- EXERCISE PROMPT: Retype every line of the material below word for word, with nothing changed.

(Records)
****************************************

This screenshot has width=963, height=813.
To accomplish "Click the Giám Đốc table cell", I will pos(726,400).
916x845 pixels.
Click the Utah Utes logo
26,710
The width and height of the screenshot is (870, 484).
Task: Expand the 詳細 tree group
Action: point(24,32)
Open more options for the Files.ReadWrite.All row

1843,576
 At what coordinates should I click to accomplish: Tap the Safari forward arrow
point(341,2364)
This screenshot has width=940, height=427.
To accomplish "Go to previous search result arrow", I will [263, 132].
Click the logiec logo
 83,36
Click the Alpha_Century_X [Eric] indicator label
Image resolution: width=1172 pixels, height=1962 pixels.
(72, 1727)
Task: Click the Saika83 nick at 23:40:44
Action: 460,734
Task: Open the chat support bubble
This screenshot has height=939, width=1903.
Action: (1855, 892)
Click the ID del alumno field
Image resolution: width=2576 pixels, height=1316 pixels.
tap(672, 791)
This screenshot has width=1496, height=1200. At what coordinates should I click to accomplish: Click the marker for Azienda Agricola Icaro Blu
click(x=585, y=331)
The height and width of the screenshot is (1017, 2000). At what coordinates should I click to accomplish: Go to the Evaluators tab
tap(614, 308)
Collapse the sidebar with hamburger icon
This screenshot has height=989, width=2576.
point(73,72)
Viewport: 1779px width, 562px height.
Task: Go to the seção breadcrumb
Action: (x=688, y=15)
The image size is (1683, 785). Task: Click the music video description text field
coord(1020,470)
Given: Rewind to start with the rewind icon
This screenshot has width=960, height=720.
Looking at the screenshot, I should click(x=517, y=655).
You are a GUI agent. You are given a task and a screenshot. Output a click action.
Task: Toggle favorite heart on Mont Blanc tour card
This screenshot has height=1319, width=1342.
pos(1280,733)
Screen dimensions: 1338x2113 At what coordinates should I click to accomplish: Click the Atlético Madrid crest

****************************************

- RIGHT ANSWER:
This screenshot has width=963, height=813.
To accomplish "Click the Giám Đốc table cell", I will pos(726,400).
916x845 pixels.
Click the Utah Utes logo
26,710
The width and height of the screenshot is (870, 484).
Task: Expand the 詳細 tree group
Action: point(24,32)
Open more options for the Files.ReadWrite.All row

1843,576
 At what coordinates should I click to accomplish: Tap the Safari forward arrow
point(341,2364)
This screenshot has width=940, height=427.
To accomplish "Go to previous search result arrow", I will [263, 132].
Click the logiec logo
 83,36
Click the Alpha_Century_X [Eric] indicator label
Image resolution: width=1172 pixels, height=1962 pixels.
(72, 1727)
Task: Click the Saika83 nick at 23:40:44
Action: 460,734
Task: Open the chat support bubble
This screenshot has height=939, width=1903.
Action: (1855, 892)
Click the ID del alumno field
Image resolution: width=2576 pixels, height=1316 pixels.
tap(672, 791)
This screenshot has width=1496, height=1200. At what coordinates should I click to accomplish: Click the marker for Azienda Agricola Icaro Blu
click(x=585, y=331)
The height and width of the screenshot is (1017, 2000). At what coordinates should I click to accomplish: Go to the Evaluators tab
tap(614, 308)
Collapse the sidebar with hamburger icon
This screenshot has height=989, width=2576.
point(73,72)
Viewport: 1779px width, 562px height.
Task: Go to the seção breadcrumb
Action: (x=688, y=15)
The image size is (1683, 785). Task: Click the music video description text field
coord(1020,470)
Given: Rewind to start with the rewind icon
This screenshot has width=960, height=720.
Looking at the screenshot, I should click(x=517, y=655).
You are a GUI agent. You are given a task and a screenshot. Output a click action.
Task: Toggle favorite heart on Mont Blanc tour card
This screenshot has height=1319, width=1342.
pos(1280,733)
Screen dimensions: 1338x2113 At what coordinates should I click to accomplish: Click the Atlético Madrid crest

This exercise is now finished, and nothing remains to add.